** Opening Records provided block **

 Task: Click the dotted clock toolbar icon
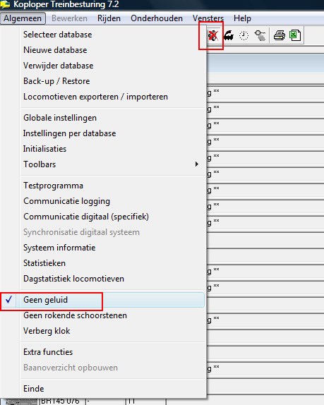point(244,35)
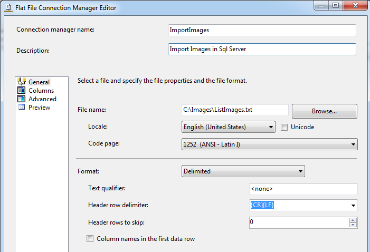The image size is (370, 252).
Task: Decrease Header rows to skip value
Action: [x=353, y=225]
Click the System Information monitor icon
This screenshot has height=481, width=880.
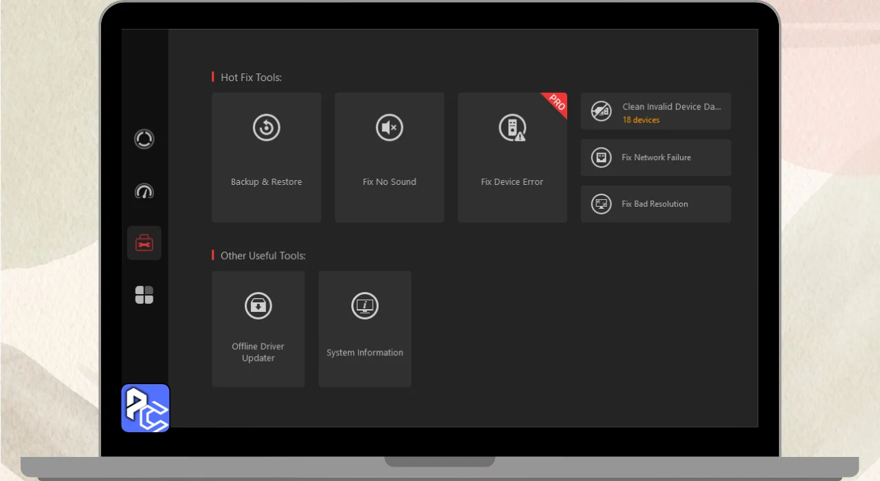point(364,305)
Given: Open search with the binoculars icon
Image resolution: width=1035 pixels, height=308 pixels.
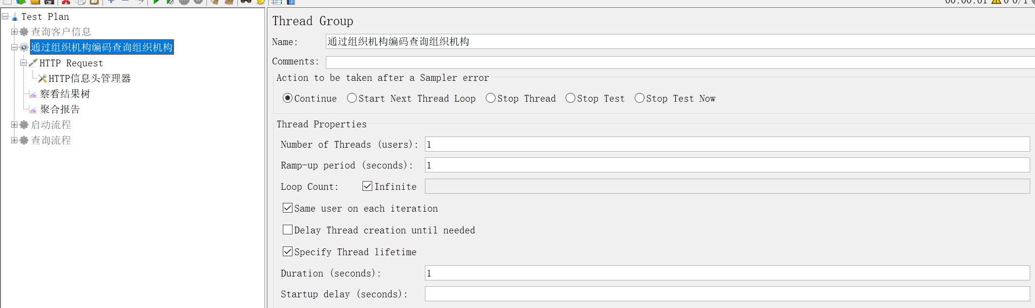Looking at the screenshot, I should tap(247, 2).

** Closing Records provided block **

**Work task:**
Print all of the material exactly. Omit pictures.

**Solution for this problem:**
 Task: Click the dotted clock toolbar icon
point(244,35)
The image size is (370, 252).
Task: Decrease Header rows to skip value
Action: [x=353, y=225]
Click the System Information monitor icon
This screenshot has height=481, width=880.
point(364,305)
Given: Open search with the binoculars icon
Image resolution: width=1035 pixels, height=308 pixels.
Looking at the screenshot, I should tap(247, 2).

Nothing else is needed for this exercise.